[Exercise directions]:
Return the lines of the data below in which the string "computer" occurs.

[Data under study]:
<<<<
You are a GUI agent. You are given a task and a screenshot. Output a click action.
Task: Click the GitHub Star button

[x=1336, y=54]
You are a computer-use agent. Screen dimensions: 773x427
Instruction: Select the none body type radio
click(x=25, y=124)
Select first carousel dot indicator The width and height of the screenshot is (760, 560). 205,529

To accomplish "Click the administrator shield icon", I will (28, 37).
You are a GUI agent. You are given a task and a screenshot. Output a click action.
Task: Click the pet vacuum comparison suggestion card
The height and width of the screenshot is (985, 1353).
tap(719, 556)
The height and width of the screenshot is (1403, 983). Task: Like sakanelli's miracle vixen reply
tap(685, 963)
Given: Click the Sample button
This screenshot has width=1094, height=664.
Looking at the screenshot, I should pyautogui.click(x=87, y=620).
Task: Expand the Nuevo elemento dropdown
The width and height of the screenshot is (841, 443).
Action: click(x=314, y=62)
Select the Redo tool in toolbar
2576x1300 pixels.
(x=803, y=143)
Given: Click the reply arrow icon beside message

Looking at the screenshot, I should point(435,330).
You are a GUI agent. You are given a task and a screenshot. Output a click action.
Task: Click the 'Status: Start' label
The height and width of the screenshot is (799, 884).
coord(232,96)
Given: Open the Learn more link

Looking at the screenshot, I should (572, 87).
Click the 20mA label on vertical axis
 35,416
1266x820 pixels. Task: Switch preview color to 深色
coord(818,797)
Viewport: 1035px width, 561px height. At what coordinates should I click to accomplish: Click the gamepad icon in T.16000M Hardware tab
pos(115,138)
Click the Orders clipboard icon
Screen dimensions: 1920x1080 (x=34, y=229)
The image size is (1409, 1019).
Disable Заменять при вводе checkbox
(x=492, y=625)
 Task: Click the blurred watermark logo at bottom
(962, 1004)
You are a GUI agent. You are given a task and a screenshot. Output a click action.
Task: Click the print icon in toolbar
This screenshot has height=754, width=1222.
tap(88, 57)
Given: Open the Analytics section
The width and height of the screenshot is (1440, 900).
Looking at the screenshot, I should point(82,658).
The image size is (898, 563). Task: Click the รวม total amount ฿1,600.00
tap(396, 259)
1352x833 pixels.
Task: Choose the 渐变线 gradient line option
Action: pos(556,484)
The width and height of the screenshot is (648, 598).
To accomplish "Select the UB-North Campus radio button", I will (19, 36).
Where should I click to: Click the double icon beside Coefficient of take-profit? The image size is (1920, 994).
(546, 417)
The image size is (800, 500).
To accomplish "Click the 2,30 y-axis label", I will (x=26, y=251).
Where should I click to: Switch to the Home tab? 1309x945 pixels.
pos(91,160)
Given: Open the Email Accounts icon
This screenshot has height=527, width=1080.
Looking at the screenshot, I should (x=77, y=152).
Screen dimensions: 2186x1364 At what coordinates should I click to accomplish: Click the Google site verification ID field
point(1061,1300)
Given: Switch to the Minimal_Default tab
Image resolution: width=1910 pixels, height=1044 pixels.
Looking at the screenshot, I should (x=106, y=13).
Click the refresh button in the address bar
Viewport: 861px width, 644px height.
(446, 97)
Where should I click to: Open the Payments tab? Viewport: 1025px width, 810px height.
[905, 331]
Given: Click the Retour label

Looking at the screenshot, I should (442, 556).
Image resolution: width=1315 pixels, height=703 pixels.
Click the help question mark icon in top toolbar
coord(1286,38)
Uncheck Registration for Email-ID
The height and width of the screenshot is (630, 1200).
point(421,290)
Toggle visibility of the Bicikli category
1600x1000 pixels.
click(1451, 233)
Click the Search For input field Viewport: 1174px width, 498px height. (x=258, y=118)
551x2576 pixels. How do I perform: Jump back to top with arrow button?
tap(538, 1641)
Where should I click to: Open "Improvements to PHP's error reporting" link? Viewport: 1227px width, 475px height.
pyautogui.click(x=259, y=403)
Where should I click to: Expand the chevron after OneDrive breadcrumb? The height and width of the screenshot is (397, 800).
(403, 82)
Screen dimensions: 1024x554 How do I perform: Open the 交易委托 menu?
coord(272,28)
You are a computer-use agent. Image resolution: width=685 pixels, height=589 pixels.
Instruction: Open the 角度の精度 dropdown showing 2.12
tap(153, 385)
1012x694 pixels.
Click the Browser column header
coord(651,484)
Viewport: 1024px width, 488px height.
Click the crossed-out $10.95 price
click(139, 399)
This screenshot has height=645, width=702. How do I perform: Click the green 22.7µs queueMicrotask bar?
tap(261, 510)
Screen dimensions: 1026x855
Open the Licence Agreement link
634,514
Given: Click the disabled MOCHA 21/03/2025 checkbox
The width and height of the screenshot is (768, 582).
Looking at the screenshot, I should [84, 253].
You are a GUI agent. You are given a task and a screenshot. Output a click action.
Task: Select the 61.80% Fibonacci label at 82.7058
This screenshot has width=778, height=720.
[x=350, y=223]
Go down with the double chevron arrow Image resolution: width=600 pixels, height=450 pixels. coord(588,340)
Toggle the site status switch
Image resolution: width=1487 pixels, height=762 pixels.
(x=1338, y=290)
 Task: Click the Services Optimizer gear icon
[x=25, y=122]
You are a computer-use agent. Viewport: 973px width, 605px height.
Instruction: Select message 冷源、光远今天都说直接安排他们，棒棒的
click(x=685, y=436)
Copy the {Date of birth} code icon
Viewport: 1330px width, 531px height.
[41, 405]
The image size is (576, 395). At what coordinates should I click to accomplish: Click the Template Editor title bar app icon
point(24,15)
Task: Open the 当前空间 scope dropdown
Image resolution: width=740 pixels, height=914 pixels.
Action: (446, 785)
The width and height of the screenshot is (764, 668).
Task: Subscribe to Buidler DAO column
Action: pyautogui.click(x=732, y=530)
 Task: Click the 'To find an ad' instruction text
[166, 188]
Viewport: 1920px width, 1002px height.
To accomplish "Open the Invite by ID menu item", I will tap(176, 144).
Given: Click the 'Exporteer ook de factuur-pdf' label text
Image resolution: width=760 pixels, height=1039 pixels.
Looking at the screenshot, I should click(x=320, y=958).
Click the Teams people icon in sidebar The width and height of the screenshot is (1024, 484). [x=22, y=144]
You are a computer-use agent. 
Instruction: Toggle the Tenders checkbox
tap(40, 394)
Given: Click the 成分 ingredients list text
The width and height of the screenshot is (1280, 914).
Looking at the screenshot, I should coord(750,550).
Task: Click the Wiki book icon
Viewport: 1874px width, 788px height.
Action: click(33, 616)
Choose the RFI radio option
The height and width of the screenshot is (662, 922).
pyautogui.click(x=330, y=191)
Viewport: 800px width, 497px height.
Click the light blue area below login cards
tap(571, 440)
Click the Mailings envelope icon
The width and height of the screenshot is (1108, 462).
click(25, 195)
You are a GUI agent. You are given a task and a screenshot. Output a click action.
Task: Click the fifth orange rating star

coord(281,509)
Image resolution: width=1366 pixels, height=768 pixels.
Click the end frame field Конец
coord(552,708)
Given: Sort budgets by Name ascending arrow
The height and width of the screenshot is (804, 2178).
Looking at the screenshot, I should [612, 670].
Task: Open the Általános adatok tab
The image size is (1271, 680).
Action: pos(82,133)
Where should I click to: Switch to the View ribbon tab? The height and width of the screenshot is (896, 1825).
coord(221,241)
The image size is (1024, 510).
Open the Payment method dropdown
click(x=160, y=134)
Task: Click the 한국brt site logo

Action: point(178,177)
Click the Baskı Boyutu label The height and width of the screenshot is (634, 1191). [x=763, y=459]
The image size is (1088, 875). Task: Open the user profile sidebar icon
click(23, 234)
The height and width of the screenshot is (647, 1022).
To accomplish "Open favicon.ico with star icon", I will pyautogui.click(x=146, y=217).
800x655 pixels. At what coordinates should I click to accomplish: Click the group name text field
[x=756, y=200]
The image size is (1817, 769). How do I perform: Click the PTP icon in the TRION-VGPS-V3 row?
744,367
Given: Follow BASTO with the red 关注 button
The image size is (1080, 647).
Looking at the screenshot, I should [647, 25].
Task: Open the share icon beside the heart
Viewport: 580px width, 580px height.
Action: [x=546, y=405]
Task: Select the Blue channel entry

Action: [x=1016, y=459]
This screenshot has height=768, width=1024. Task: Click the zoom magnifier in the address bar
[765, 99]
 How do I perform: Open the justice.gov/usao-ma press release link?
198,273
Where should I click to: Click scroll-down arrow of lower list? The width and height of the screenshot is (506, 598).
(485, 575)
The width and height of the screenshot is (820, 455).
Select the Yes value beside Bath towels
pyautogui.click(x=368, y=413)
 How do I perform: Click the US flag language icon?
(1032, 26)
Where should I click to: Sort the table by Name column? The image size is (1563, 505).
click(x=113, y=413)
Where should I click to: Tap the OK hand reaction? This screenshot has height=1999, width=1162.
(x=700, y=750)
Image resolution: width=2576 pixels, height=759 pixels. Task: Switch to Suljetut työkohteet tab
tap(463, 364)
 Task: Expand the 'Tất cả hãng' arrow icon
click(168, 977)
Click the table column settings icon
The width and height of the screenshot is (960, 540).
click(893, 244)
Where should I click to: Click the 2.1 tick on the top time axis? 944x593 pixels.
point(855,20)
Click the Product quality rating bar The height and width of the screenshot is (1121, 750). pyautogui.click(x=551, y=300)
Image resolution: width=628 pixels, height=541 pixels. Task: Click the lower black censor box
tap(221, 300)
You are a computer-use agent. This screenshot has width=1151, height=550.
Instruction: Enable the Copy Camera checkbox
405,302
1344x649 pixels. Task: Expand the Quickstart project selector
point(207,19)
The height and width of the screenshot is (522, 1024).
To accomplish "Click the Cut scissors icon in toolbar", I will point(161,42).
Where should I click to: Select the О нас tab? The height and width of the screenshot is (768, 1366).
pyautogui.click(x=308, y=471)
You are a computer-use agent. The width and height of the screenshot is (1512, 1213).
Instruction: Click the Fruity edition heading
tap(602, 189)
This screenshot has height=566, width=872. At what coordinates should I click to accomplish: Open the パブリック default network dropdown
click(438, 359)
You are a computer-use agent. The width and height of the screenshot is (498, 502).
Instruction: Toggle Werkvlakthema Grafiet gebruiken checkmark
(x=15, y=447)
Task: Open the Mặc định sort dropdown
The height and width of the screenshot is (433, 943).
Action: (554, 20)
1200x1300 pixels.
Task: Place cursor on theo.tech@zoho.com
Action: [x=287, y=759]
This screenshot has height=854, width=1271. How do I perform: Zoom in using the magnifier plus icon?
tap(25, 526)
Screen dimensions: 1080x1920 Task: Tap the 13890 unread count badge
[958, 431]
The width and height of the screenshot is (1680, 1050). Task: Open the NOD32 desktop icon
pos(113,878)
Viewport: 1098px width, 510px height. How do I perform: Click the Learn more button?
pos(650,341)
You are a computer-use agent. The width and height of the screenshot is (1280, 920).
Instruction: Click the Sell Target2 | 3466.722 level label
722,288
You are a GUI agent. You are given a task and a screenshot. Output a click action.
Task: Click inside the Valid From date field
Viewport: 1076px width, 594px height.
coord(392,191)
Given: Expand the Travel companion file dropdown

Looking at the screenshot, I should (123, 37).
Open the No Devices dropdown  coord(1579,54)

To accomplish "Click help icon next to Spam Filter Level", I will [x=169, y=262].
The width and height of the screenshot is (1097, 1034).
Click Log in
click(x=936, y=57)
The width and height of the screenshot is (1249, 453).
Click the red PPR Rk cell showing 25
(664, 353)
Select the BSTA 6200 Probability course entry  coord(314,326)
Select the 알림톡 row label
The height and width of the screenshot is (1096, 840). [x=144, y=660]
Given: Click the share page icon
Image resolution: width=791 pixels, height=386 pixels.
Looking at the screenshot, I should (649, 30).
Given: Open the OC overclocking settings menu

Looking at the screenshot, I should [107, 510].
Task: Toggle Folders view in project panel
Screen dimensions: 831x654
>>>>
[Answer to the exercise]:
You are a computer-use agent. Screen dimensions: 773x427
You are a computer-use agent. Image resolution: width=685 pixels, height=589 pixels.
You are a computer-use agent. Viewport: 973px width, 605px height.
You are a computer-use agent. 
You are a computer-use agent. This screenshot has width=1151, height=550.
You are a computer-use agent. The width and height of the screenshot is (1512, 1213).
You are a computer-use agent. The width and height of the screenshot is (498, 502).
You are a computer-use agent. The width and height of the screenshot is (1280, 920).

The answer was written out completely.